Sembra che Orbán abbia con la prima legge accontentato le case automobilistiche straniere, in primis tedesche, che lavorano nel paese. Il massimo per un sovranista!

Queste aziende non hanno a disposizione i lavoratori stranieri (bloccati da Orbán alle frontiere) e quindi hanno chiesto di poter obbligare agli straordinari i lavoratori ungheresi rimasti in patria (dal 2010, anno in cui è andato al potere Orbán, su 4 milioni di occupati ne sono andati all’estero 600 mila, in particolare i più istruiti).

Con la seconda legge Orbán mira a controllare più strettamente i giudici che non potrebbero più sorvegliare sulla regolarità delle elezioni. Queste norme arrivano dopo quelle che limitano la libertà di stampa (come quelle auspicate da Di Maio e da De Battista, i cui padri sono notoriamente solerti nel pagare i propri dipendenti o metterli in regola).

Orbán negli ultimi mesi non ha disdegnato “azioni alla turca” contro deputati e sindacalisti oppositori del regime, malmenati per ridurli al silenzio.

Il malcontento popolare riguarda anche il sistema sanitario. l’Ungheria si colloca in fondo alla classifica dell’Indice Sanitario Europeo del Consumatore, a pari merito con la Polonia, ma dietro ad Albania e Montenegro: l’Ungheria ha uno dei peggiori tassi di sopravvivenza di persone malate di tumore in tutta Europa, lunghissimi i tempi di attesa per le TAC, i medici statali chiedono costantemente di essere pagati un extra per cure più attente. Infinite le barzellette amare sul fatto che i pazienti sono tali per la pazienza con cui aspettano di essere curati.

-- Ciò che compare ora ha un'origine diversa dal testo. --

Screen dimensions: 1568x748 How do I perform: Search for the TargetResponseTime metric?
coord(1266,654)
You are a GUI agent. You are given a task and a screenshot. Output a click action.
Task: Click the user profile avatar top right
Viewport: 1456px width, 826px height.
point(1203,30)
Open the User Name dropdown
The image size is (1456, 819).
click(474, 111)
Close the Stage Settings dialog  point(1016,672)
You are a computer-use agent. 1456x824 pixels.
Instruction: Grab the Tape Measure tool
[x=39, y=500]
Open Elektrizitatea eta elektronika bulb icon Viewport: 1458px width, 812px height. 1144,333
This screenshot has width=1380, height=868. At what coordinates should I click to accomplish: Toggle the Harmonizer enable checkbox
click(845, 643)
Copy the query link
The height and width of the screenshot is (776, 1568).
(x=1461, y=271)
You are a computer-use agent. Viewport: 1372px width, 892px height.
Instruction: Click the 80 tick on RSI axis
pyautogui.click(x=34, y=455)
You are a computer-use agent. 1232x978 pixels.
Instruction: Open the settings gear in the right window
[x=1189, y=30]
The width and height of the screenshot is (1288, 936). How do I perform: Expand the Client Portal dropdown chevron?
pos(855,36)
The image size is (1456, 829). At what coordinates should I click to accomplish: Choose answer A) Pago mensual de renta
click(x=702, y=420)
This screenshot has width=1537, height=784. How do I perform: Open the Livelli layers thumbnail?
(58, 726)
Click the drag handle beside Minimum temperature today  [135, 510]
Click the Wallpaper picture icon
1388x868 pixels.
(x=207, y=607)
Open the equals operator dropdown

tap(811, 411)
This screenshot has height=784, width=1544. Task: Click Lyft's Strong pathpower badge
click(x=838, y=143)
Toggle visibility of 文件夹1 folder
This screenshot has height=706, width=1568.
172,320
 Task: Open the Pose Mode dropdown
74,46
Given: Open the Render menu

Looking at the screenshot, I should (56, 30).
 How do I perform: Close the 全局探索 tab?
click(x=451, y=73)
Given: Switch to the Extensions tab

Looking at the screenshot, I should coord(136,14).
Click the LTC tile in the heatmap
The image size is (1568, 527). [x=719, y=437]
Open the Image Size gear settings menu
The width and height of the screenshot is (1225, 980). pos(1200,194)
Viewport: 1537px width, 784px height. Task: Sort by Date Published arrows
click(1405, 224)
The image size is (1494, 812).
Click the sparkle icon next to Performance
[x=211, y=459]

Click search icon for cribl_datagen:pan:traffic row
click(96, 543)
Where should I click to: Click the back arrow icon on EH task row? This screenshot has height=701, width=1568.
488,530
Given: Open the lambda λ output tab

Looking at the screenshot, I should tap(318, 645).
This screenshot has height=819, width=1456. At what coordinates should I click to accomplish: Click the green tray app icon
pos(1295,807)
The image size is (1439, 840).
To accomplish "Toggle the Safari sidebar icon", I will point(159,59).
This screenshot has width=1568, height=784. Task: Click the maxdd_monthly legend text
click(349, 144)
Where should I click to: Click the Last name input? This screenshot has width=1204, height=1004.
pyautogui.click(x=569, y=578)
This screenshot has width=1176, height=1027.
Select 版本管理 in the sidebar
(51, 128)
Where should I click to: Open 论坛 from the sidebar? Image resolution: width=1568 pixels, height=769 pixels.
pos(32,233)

Il regime di Orbán, illiberale, islamofobo e catto-fascista, è anche uno dei più corrotti, secondo la valutazione della Banca Mondiale. Anche la UE ha avviato un’inchiesta perché nel 2017 il 36 per cento delle offerte effettuate per la realizzazione di progetti pubblici con denaro comunitario aveva avuto un solo offerente, di solito appartenente all’entourage parentale del presidente. Come Trump anche Orbán ha un genero prendi-tutto.

L’Ungheria esibisce uno dei tassi più bassi di disoccupazione (3,8%), ma lo ha ottenuto pagando a circa 200 mila lavoratori poco qualificati un salario di circa 130 euro al mese per piccoli lavori. L’Ungheria ha comunque un PIL pro capite più basso di Polonia, Repubblica Ceca e Slovacchia.

Infine l’Ungheria euroscettica cresce grazie ai contributi UE: nel 2017 il PIL è cresciuto del 4%, ma secondo l’FMI il 3,2% è dovuto agli investimenti legati al contributo netto UE (pari a 3,6 miliardi di €), quindi la crescita dovuta a investimenti propriamente nazionali è dello 0,8%.

Le attuali proteste non sono putroppo tali da scalfire il potere di Orban che con il 49,5% dei voti controlla i 2/3 del Parlamento, ma sono un segnale importante.

Anche per i sovranisti di casa nostra.